Images are to be dropped, and the rest of the data reproduced exactly.

MATERIAL FOR THIS EXERCISE section start

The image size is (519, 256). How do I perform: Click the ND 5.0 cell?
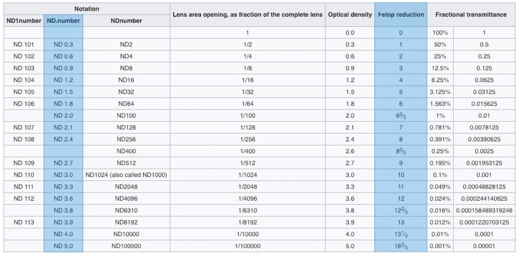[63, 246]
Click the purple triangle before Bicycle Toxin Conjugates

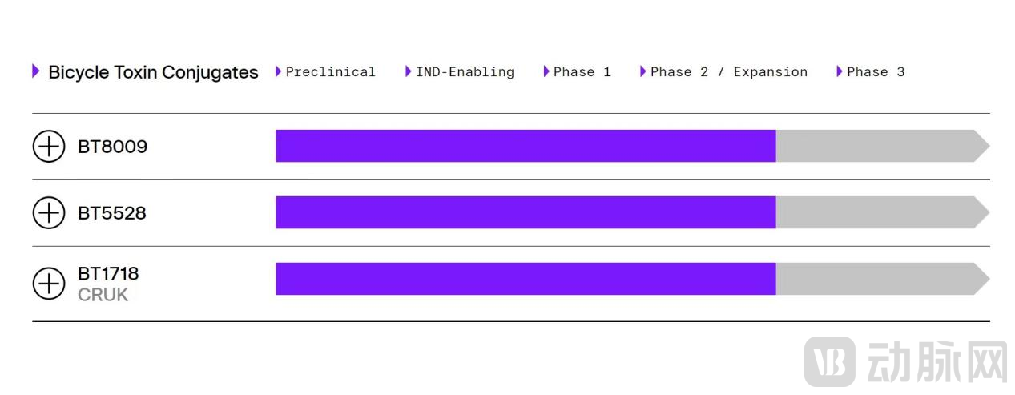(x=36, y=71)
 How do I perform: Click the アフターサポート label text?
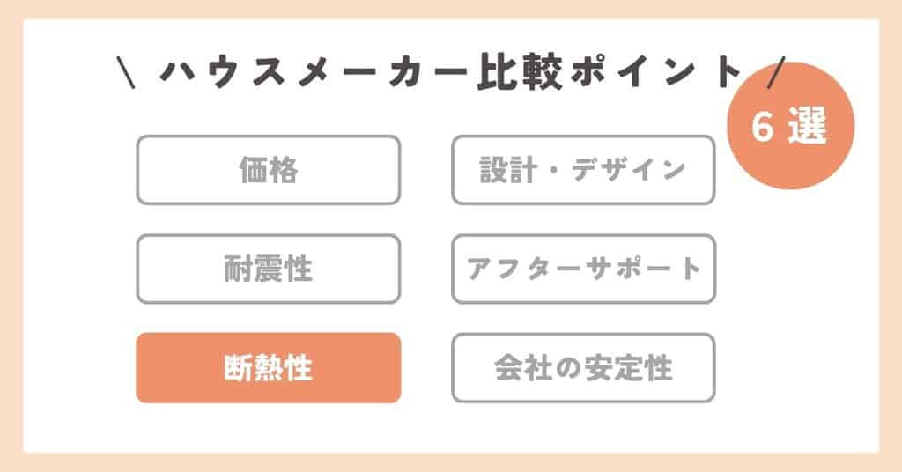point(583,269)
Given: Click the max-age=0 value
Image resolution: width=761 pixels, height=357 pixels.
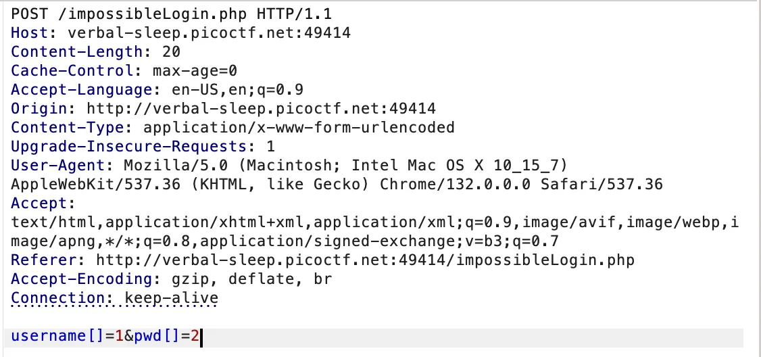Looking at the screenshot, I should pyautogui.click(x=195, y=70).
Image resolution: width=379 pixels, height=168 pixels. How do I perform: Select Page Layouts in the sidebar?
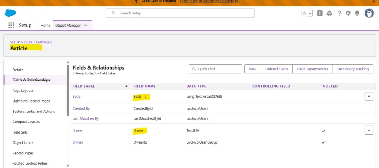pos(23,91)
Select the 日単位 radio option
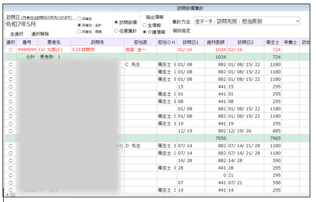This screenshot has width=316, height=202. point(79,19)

MATERIAL FOR THIS EXERCISE section end

#### [OUTPUT]
The image size is (519, 256). How do I perform: Click the ND 5.0 cell?
[63, 246]
Click the purple triangle before Bicycle Toxin Conjugates

(x=36, y=71)
 How do I perform: Click the アフターサポート label text?
point(583,269)
Given: Click the max-age=0 value
Image resolution: width=761 pixels, height=357 pixels.
Looking at the screenshot, I should pyautogui.click(x=195, y=70).
Image resolution: width=379 pixels, height=168 pixels. How do I perform: Select Page Layouts in the sidebar?
pos(23,91)
Select the 日単位 radio option
This screenshot has width=316, height=202. point(79,19)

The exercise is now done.